I will begin by noting that the principles of the founding generation are important for modern Americans to understand, but so are the practices of the founders. The magisterial writings of the founding generation should not be our sole source of information when attempting to gauge the proper limits of executive and legislative power. These men functioned as practical statesman as well, and if one exclusively reads the writings of George Washington, James Madison and Thomas Jefferson, one is left with an incomplete portrait of their understanding of the Constitution. Their actions as public officials help us define the constitutional parameters of legislative and executive power.
Another area of disagreement between Greg and me is that Greg sees many of these early presidential practices as “exceptions” to the rule, while I believe that from day one these “exceptions” were the rule.

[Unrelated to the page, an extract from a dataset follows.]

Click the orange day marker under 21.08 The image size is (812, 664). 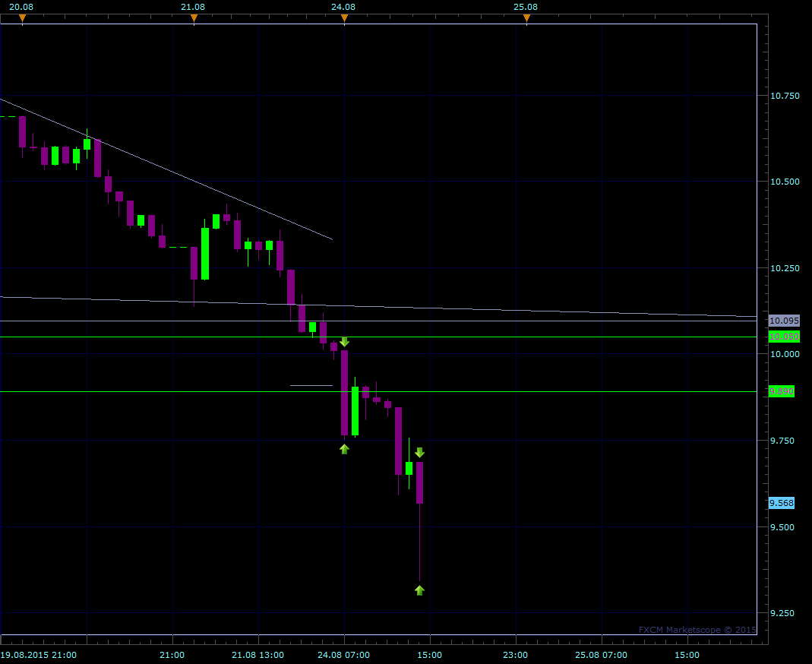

While it is true that George Washington should never be associated with Caesar, and I implicitly did so (borrowing Greg’s “creeping Caesarism” line and applying it to the entirety of the American presidency), I continue to believe that in the realm of national security and foreign affairs George Washington embraced an expansive view of presidential power. And while this might not put Washington in the same league as Harry Truman or Barack Obama, there is a clear and compelling record that indicates that the nation’s early chief executives, whatever else their differences, shared Thomas Jefferson’s belief that certain national security measures should remain known “to their executive functionary only.”

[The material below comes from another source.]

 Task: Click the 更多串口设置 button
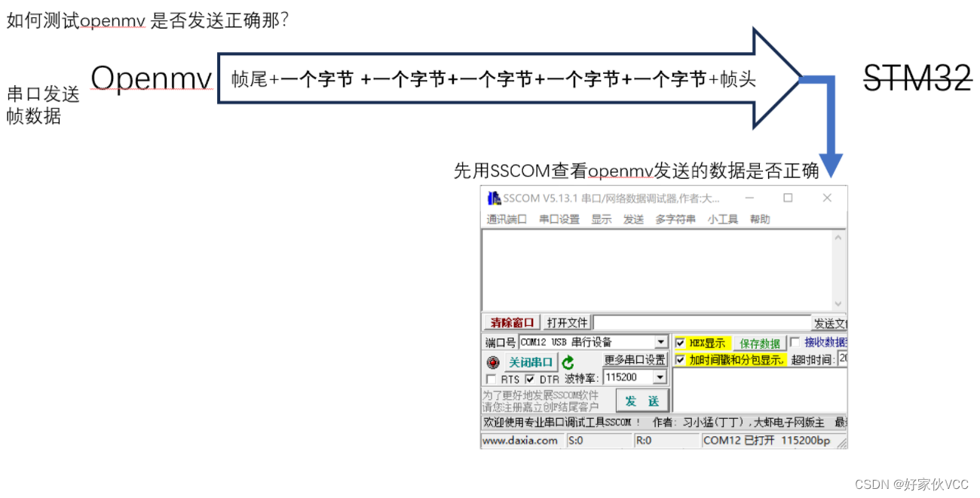coord(636,359)
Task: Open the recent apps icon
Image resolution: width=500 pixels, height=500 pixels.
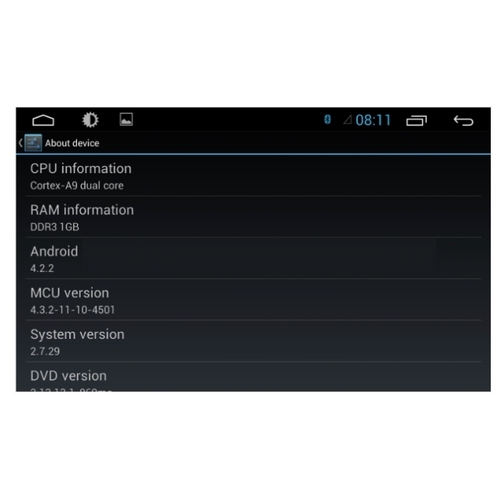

President Washington was determined that never again would the Commander in Chief be subjected to the endless congressional delays and leaks which crippled the American war effort during the Revolution. As Washington observed in a letter to Patrick Henry in 1777, “there are some secrets . . . which none but the Commander in Chief at the time, should be acquainted with.” General Washington not only utilized “disinformation” techniques against the British during the war, he also used them against American political leaders, believing that “when the imposition did not completely take place at home, it could never sufficiently succeed abroad.” Washington used private money to fund secret operations and unilaterally shifted funds designated by Congress for other purposes to sustain his secret initiatives, which included political kidnappings such as the effort to snatch George III’s son and hold him hostage. A man of great personal integrity, Washington nonetheless believed that the Byzantine world of international relations required a level of cunning and duplicity that tend to be frowned upon in polite society or by congressional oversight committees.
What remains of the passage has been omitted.